BC Hydro is spending more than $500 million on infrastructure to keep the juice flowing and lights glowing as demand for electricity surges on the North Shore and Sea to Sky regions.

The public utility, along with Energy, Mines and Low Carbon Innovation Minister Josie Osborne, made the announcement Wednesday at the new, nearly complete Capilano Substation in North Vancouver.

Among the projects the cash is earmarked for: $300 million for seismic and reliability upgrades at the Cheakamus Dam between Squamish and Whistler, $120 million to replace and upgrade substations that are reaching the end of their service lives in Lynn Valley, Squamish and Pemberton, new transmission lines connecting the Maplewood industrial waterfront and Deep Cove to BC Hydro’s substation near the Second Narrows, voltage conversion upgrades serving Norgate and the British Properties, plus 10 kilometres of underground electrical infrastructure.

The announcement flows from BC Hydro’s $36-billion, 10-year capital plan, unveiled in January. The work is expected to require more than 10,000 skilled trades workers over the next decade.

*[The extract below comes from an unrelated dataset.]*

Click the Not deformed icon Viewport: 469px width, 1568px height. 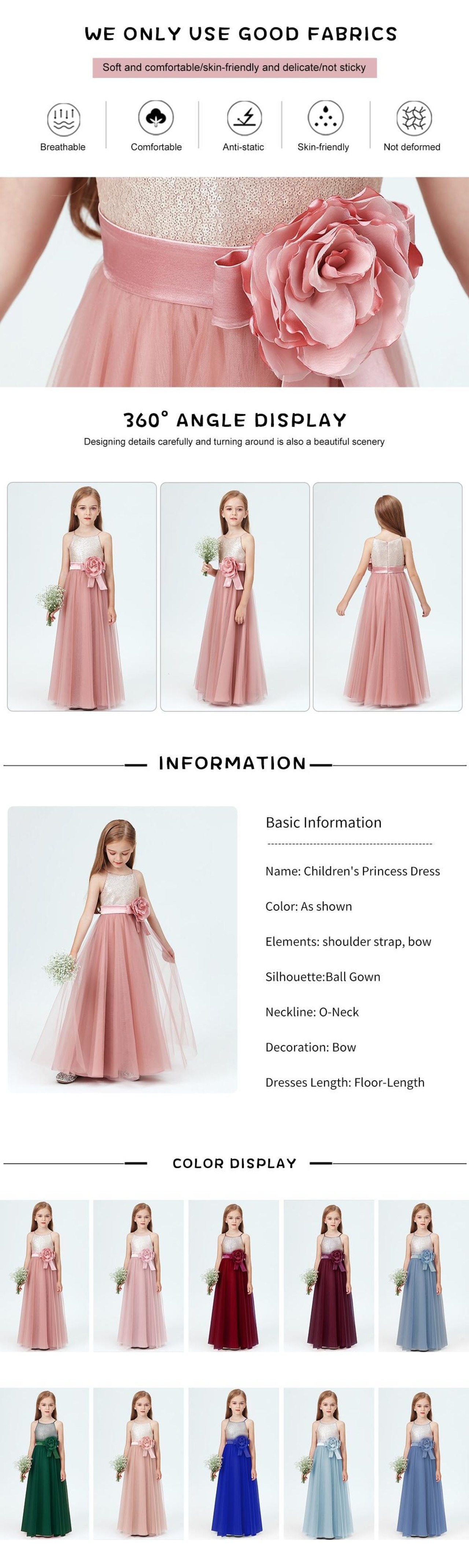click(x=414, y=117)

Osborne acknowledged the need for more clean power in B.C. amid disastrous climate change.

“New housing starts are happening faster than we can believe. We’re attracting new businesses to our province and existing businesses are expanding their operations here. People are making the switch to electric vehicles. They’re installing heat pumps in record numbers,” she said. “So we need to make sure that we’re ready to meet the growing demand for clean power, and that we can get power where it’s needed, when it’s needed.”

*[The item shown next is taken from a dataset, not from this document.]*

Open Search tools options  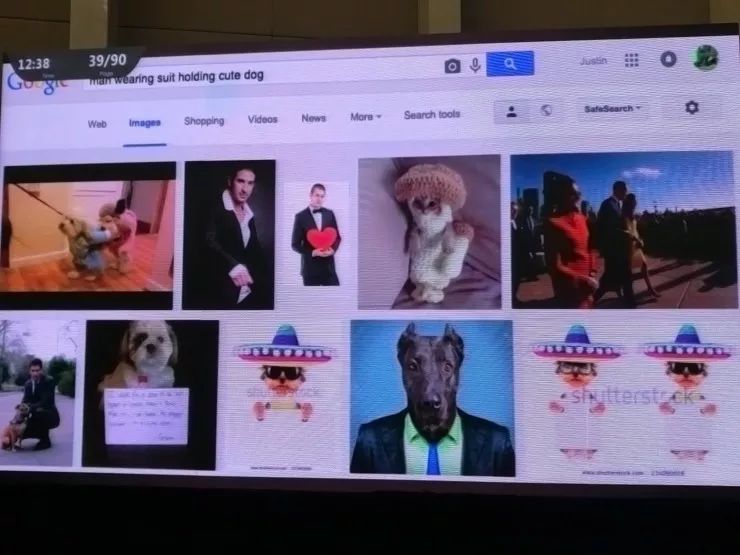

Although not officially campaigning, the minister took the occasion to cast the surging BC Conservatives leader John Rustad as a denier of human-caused climate change and accused BC United’s leader Kevin Falcon of having no plan.

New power infrastructure can't come soon enough, says North Vancouver mayor

BC Hydro and the province have faced criticism that there won’t be enough capacity to supply and distribute even short-term energy needs, relying more on imported power that comes from carbon-intensive sources. BC Hydro is forecasting a 15-per-cent growth in demand for electricity by 2030, which executive vice-president of integrated planning Al Leonard said the public utility is striving to meet.

The Site C Dam is expected to come fully online in 2025, adding about eight per cent to B.C.’s total hydroelectric energy output. And the current open call for independent producers to supply another 3,000 gigawatt hours of electricity per year – about another five-per-cent beyond our existing capacity – is likely one of several such calls to come in the years ahead, he said.

Leonard said beyond producing and distributing more power, BC Hydro is expecting advances in technology and changes in consumer behaviour to help make more efficient use of the electricity already flowing through the grid.

When it comes online, the new Capilano Substation will be the first 20-kilovolt substation on the North Shore, with enough capacity to service another 10,000 to 17,500 homes. It will also be far more reliable and less susceptible to outages than the 1950s substation it is replacing. Leonard said it exemplifies the kind of infrastructure that BC Hydro will be building.

District of North Vancouver Mayor Mike Little, who was present for the announcement, said it was a step in the right direction. Little has previously expressed worries about the capacity of B.C.’s grid to service major industrial clients as well as residential ones that now include all electrical appliances and electric vehicle charging.

“The demand is going from what used to be about 60-amp service or 100-amp service, to multiple hundreds of amps of service for each individual house, and so the new applications we’re seeing are thirsty customers,” he said. “For the municipalities, this can’t come soon enough.”